The Malta Independent says a minister has defended the CEO of the Malta Tourism Authority after l-orizzont reported he received double payment for transport.The minister said no abuse had been committed.

In-Nazzjon reports how the EU is planning legal action against Malta over the citizenship scheme. It also says that Labour supporters have attacked Marlene Farrugia over her comments on the citizenship scheme.

l-orizzont reports how Justyne Caruana said she had to use an AFM helicopter to travel to the airport to travel on parliamentary business because she had no choice. It also says that an official of Malta Air Traffic Services is to be accused of misappropriation of some €92,000.

The overseas press

Ukrainian opposition leaders have given President Viktor Yanukovich  hours “to cease bloodshed in the country”. Ukrainian news agency Unian quotes Arseniy Yatsenyuk saying if there were no developments, they would continue their offensive. According to Vitali Klitschko, the opposition was disappointed that after four hours of talks, the president only agreed to the release of the arrested militants. In the afternoon, the Ukrainian government had raised the possibility of repealing the anti-protest and dissolve parliament.

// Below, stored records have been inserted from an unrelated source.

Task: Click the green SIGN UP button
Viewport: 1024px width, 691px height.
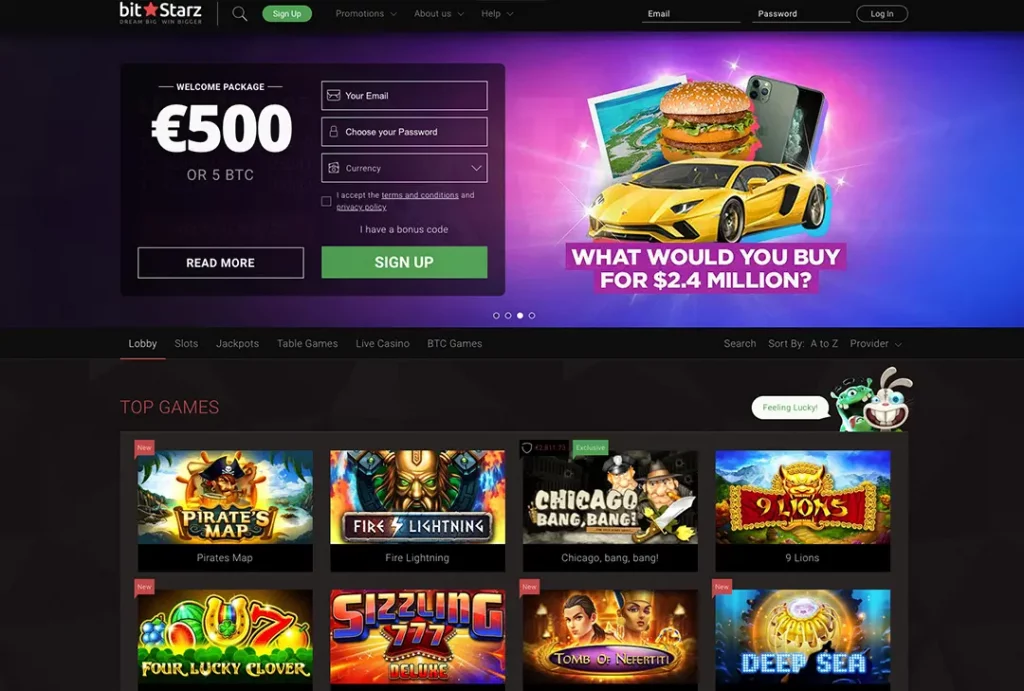Action: [404, 262]
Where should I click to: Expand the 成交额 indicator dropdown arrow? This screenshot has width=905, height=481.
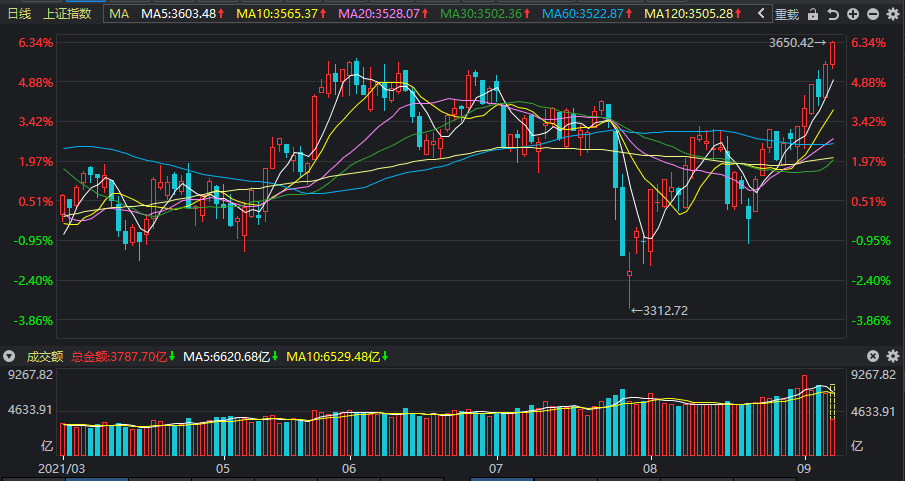[x=9, y=356]
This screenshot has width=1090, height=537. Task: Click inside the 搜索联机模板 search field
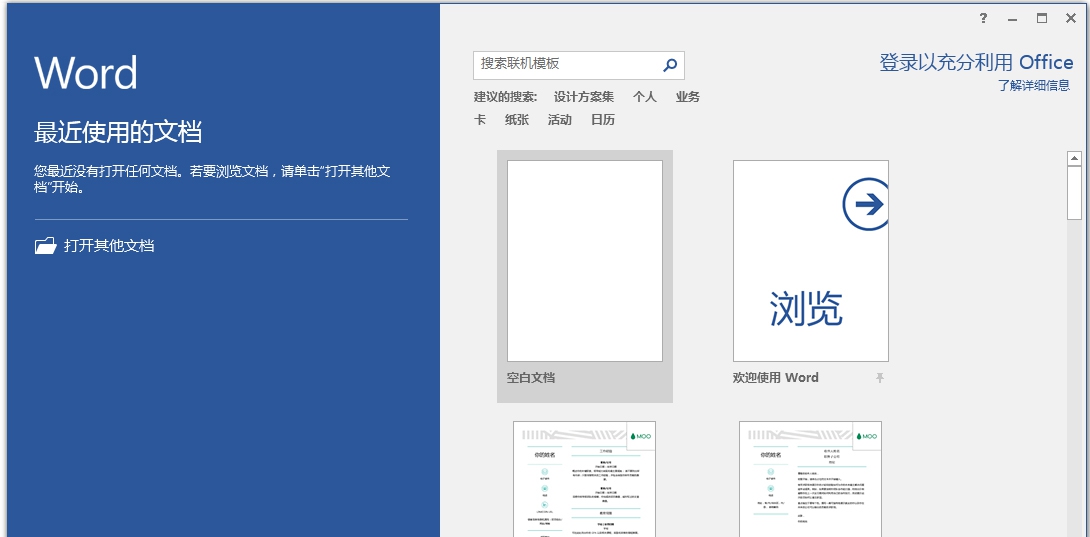[565, 65]
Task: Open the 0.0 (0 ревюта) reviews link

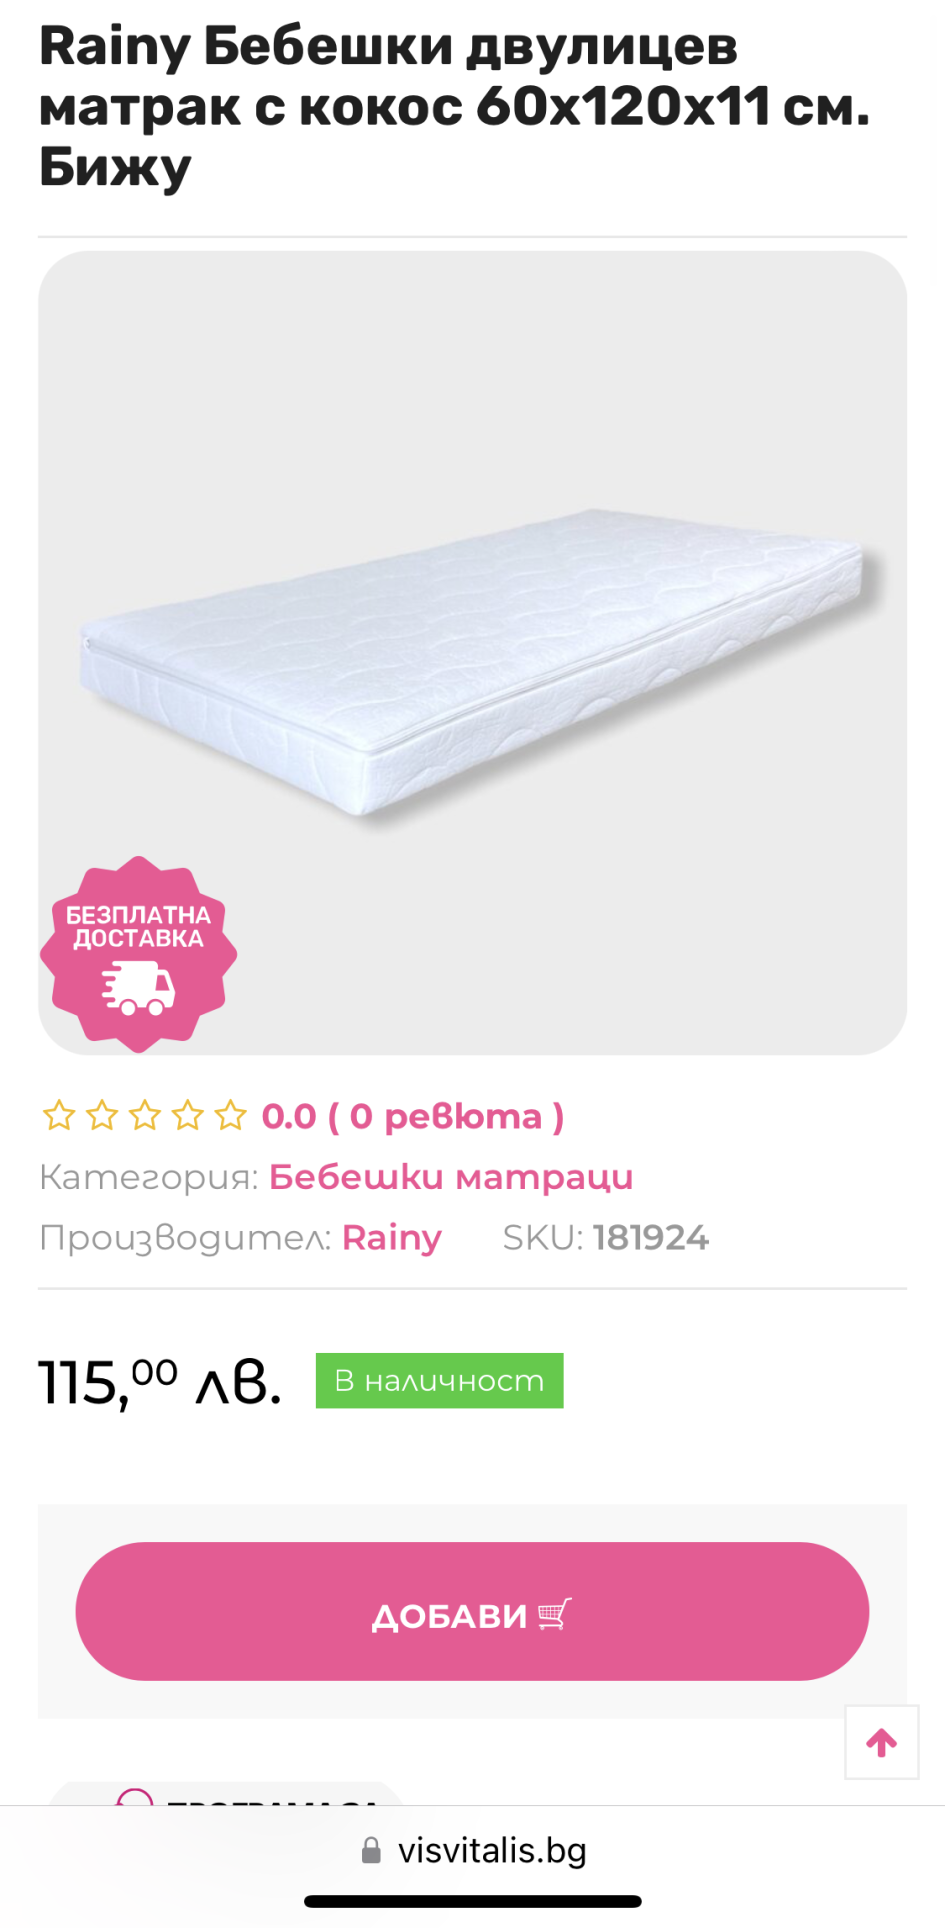Action: pyautogui.click(x=413, y=1116)
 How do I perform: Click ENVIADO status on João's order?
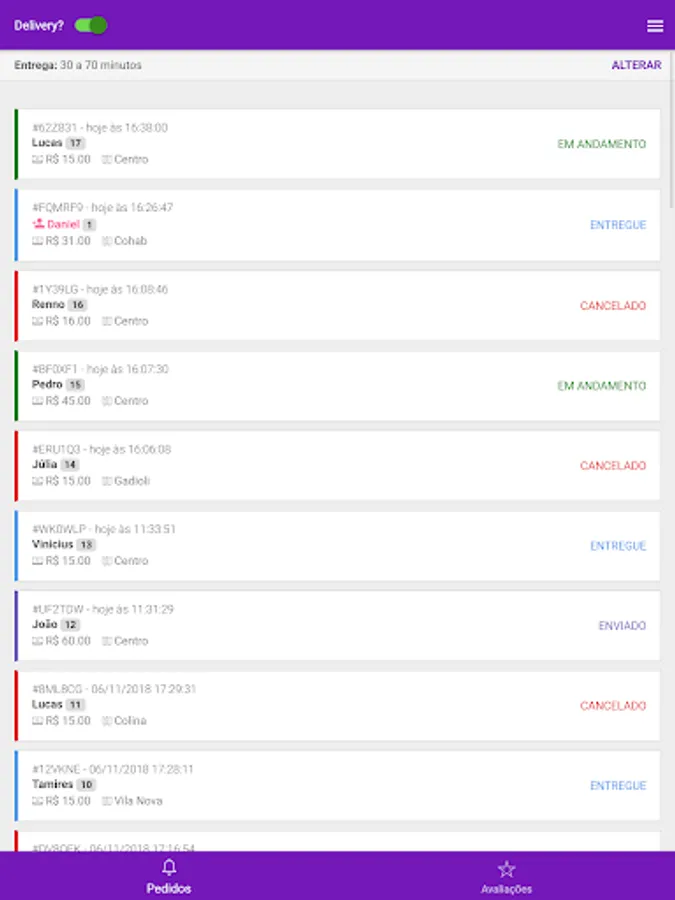pyautogui.click(x=622, y=626)
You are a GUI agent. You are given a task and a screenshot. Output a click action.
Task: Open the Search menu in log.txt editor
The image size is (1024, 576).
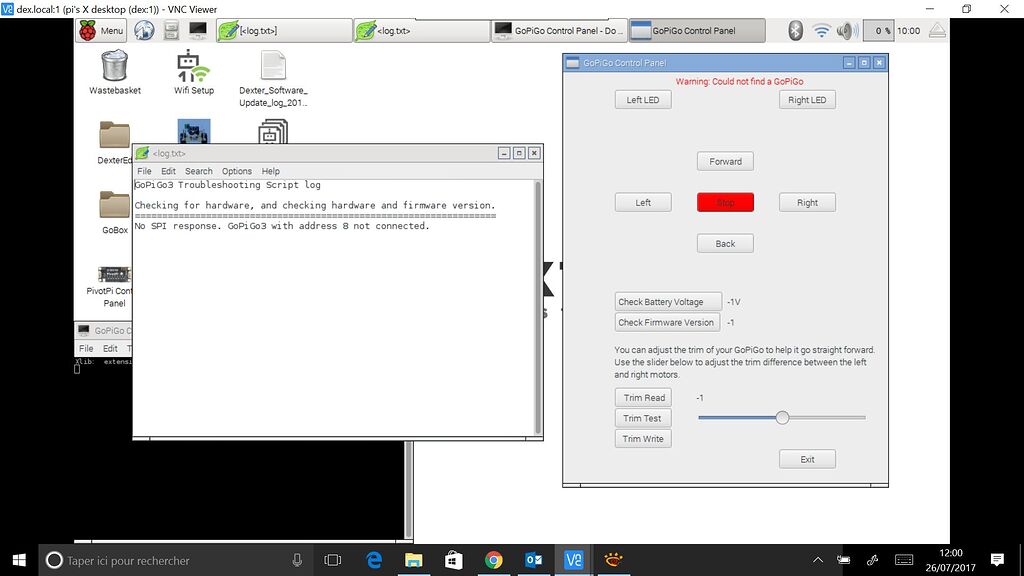click(199, 171)
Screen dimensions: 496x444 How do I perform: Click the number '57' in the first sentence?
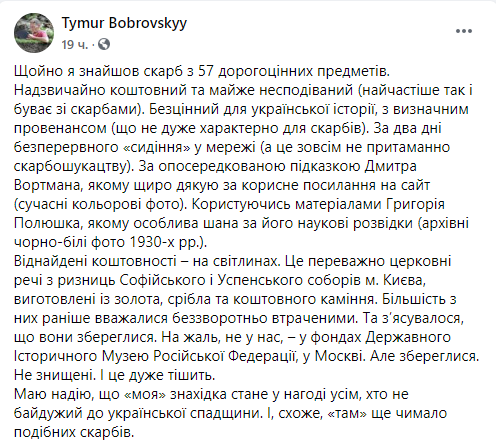pos(206,71)
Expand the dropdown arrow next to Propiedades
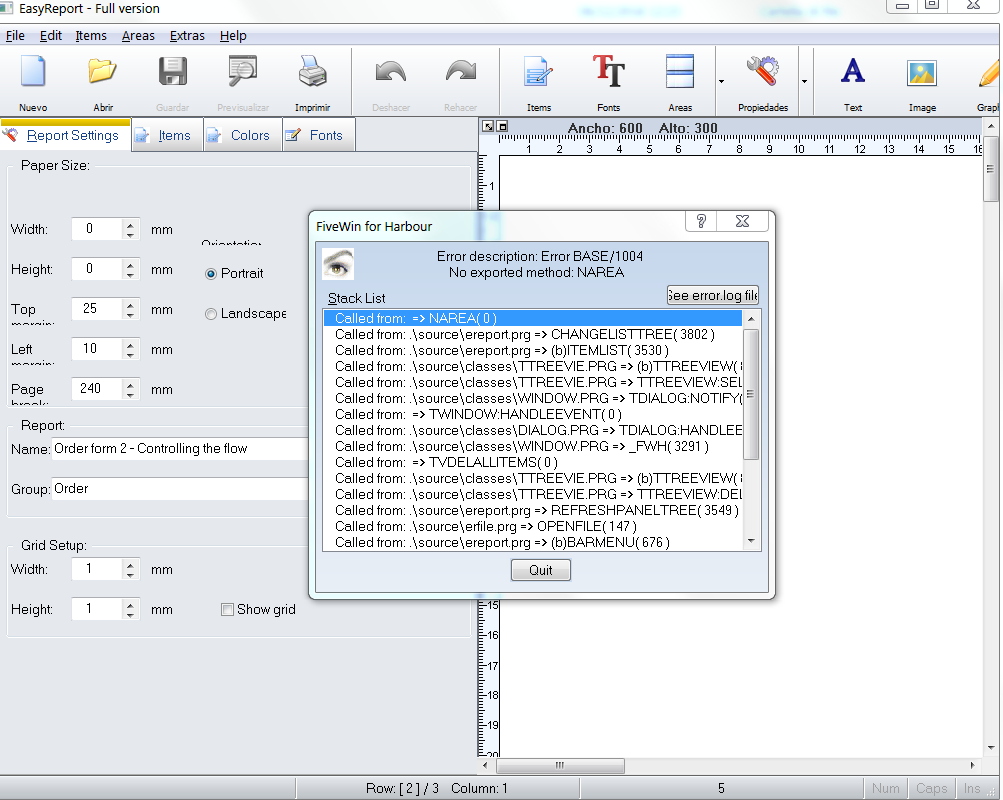1003x800 pixels. (805, 81)
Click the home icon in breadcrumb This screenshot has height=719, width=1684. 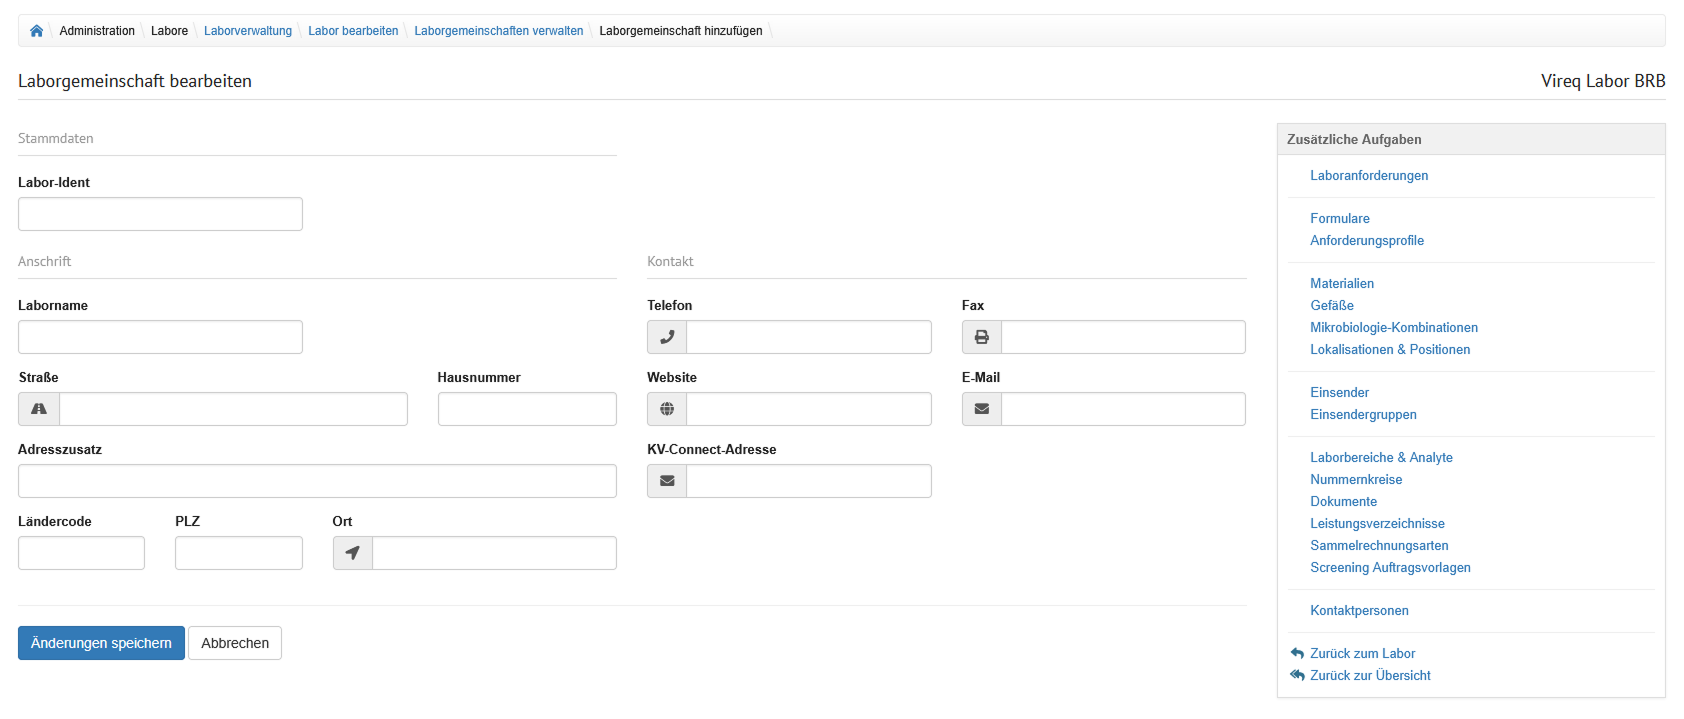[x=36, y=31]
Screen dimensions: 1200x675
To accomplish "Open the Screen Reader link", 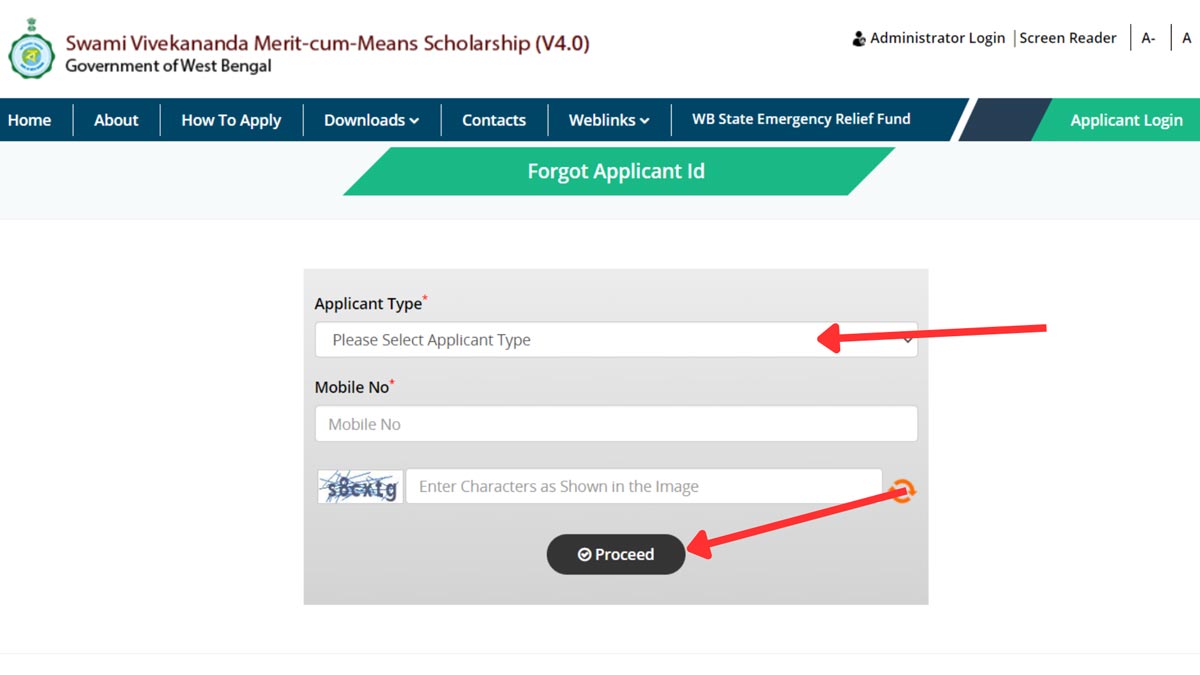I will [x=1068, y=37].

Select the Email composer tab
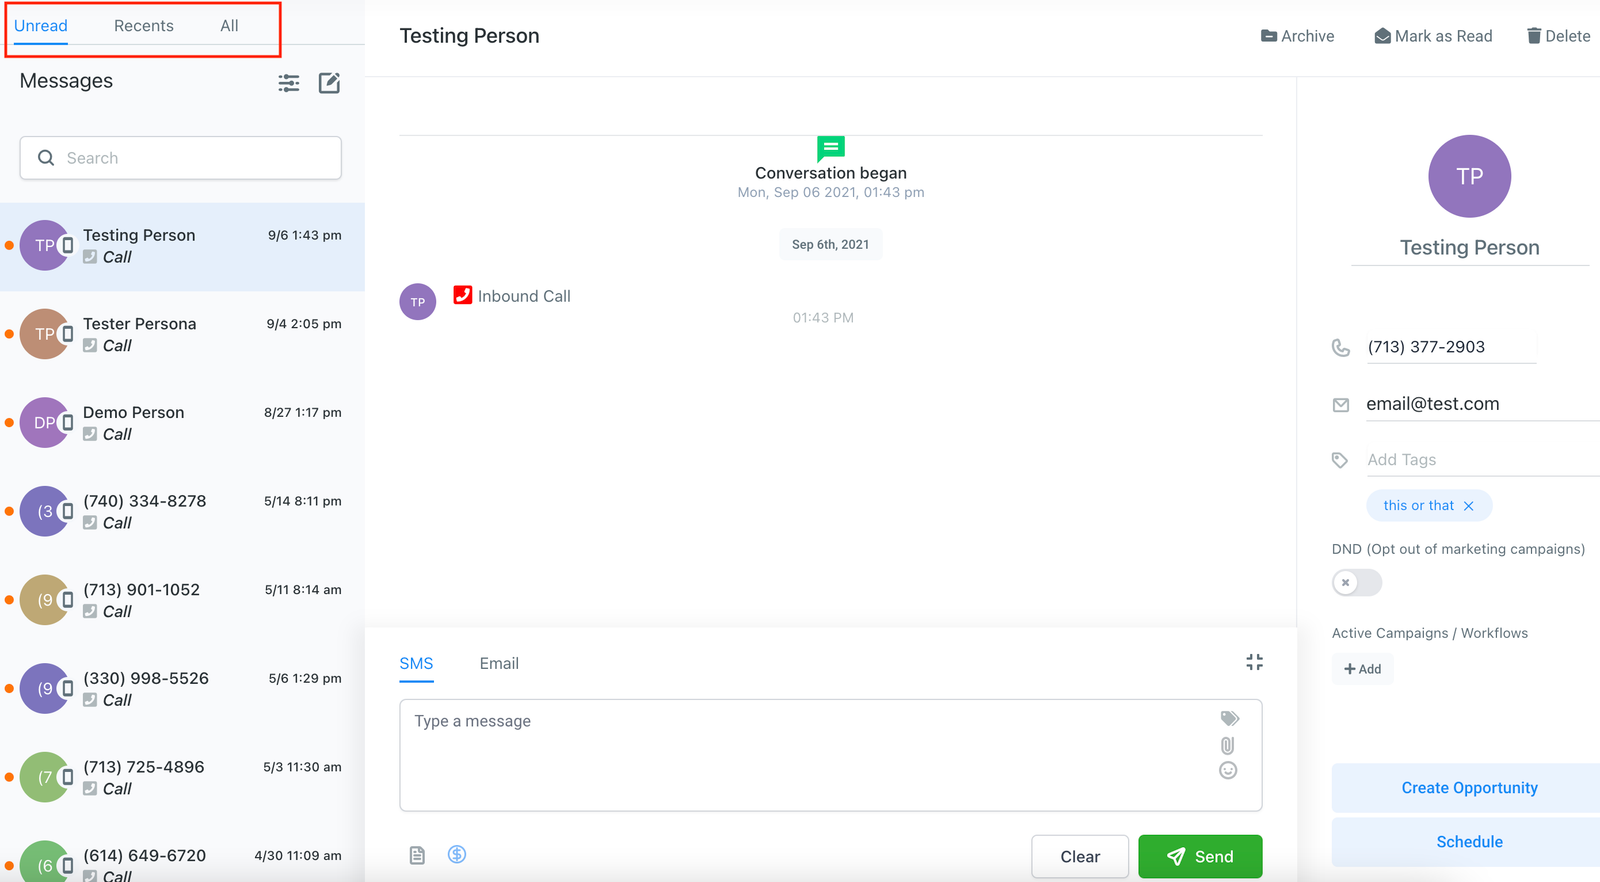pos(499,664)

The Washington Post says the White House was considering imposing sanctions on Ukraine following the violent repression of anti-government demonstrations. Washington believes that riots taking place in the country are the consequence of the government's denial to acknowledge the legitimate protests of its people.

El Pais ays Spain's unemployment rate climbed above 26 percent in the final quarter of 2013, as the eurozone's fourth-largest economy emerged only haltingly from a long, job-wrecking recession.

Pope Francis has called the mother of a young murder victim, Elisa Claps, whose remains were found in a roof nook in 2010 after having gone missing almost two decades prior to the discovery. Sources told Ansa the pontiff spoke to Filomena Iemma on her mobile phone two days ago. He told her both Elisa and her father Antonio Claps, who recently passed away, were in his prayers. 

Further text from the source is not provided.